◆ Problem to solve
Copy out the entries from the line containing "How do I perform: Open" through the line containing "point(110,936)", inclusive, keeping every character the same.

◆ Material
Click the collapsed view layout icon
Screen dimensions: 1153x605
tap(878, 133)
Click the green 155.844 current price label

...

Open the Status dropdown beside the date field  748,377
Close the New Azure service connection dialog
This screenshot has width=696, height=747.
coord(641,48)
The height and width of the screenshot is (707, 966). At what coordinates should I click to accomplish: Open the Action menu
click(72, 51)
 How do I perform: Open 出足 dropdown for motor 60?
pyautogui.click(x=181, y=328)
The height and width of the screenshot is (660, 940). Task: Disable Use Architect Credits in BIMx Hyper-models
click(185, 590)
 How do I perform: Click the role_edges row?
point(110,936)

◆ Output for this exercise
 How do I perform: Open 出足 dropdown for motor 60?
pyautogui.click(x=181, y=328)
The height and width of the screenshot is (660, 940). Task: Disable Use Architect Credits in BIMx Hyper-models
click(185, 590)
 How do I perform: Click the role_edges row?
point(110,936)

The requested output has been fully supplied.